By Carole Gaskell
Coaching is one of the most powerful ways of working with an individual or a group, to raise their game and elicit their highest potential. A successful coach will support and challenge individuals to have a greater perspective, focus and clarity and will help to generate fundamental shifts in behaviour. Coaches can become a powerful catalyst for enhanced performance, galvanising people into action and refreshing momentum.
But how can you make sure you find the right coach for you? The following top tips will help.
1. Objectives - Work out exactly what it is you want to achieve and the specific development areas you want to focus on. The coach must understand your business or personal objectives and you should feel at ease with their style. Once you know the end game, effectively honing in on the right coach becomes quicker and easier.
2. Recommendations - One of the best ways to identify a coach is to seek a recommendation from colleagues or senior managers who have been on the receiving end. If a colleague has achieved great results through coaching, ask for a referral. In this way you won’t be starting cold.
3. Experience - Once you have come up with a list of potentials, you need to interview them to discover more about what they can do for you. Find out about their corporate experience, track record and why they moved into coaching.
4. Approach - Get them to describe their coaching style, what they feel their unique qualities are and where they believe they could provide most value. Ask for references, testimonials, case studies and client success stories.
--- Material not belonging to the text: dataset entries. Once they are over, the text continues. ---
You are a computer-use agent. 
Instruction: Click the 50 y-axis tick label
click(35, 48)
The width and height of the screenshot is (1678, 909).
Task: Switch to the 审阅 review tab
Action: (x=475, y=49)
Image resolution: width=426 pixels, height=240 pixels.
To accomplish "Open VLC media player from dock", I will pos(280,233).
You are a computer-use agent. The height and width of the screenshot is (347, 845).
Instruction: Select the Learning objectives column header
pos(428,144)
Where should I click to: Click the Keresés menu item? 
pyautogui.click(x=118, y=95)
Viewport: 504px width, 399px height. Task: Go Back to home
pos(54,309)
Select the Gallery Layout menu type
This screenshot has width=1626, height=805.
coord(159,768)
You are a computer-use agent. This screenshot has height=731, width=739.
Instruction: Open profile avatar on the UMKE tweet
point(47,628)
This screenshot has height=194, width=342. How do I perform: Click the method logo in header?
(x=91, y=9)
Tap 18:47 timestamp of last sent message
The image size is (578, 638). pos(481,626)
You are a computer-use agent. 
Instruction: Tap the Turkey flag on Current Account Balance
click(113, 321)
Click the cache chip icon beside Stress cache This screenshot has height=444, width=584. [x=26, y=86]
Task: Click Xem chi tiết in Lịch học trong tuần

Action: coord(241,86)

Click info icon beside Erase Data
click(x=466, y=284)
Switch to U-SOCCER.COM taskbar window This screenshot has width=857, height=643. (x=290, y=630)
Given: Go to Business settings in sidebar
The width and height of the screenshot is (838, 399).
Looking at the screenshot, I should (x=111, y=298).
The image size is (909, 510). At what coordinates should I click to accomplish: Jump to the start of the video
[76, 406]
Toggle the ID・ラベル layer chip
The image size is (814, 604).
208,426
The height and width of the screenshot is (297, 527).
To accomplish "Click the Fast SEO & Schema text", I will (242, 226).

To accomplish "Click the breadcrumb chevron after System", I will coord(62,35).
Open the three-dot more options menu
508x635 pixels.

You also need to know their fees and whether you have to sign up for a set period — three to six months is common.
5. Chemistry - Before making a final decision, weigh up the chemistry fit. Notice how you feel after your conversation with them. If you feel excited and perhaps even a little nervous at the prospect of the potential they could help you to realise, you know you’ve found the right coach.
Once you have selected your coach set aside time for the coaching and follow-up sessions — squeezing them into a busy schedule will not allow you to derive maximum benefit from the process. Honesty and trust are the hallmarks of a productive relationship so be upfront about yourself, your abilities and what you think or feel.
Commit to experimenting with new ways of thinking, behaving and operating. Speak up if you feel the coaching isn’t working. Good coaches welcome feedback and will be as keen as you are to build the relationship, but bear in mind that you must also share responsibility for making the relationship work.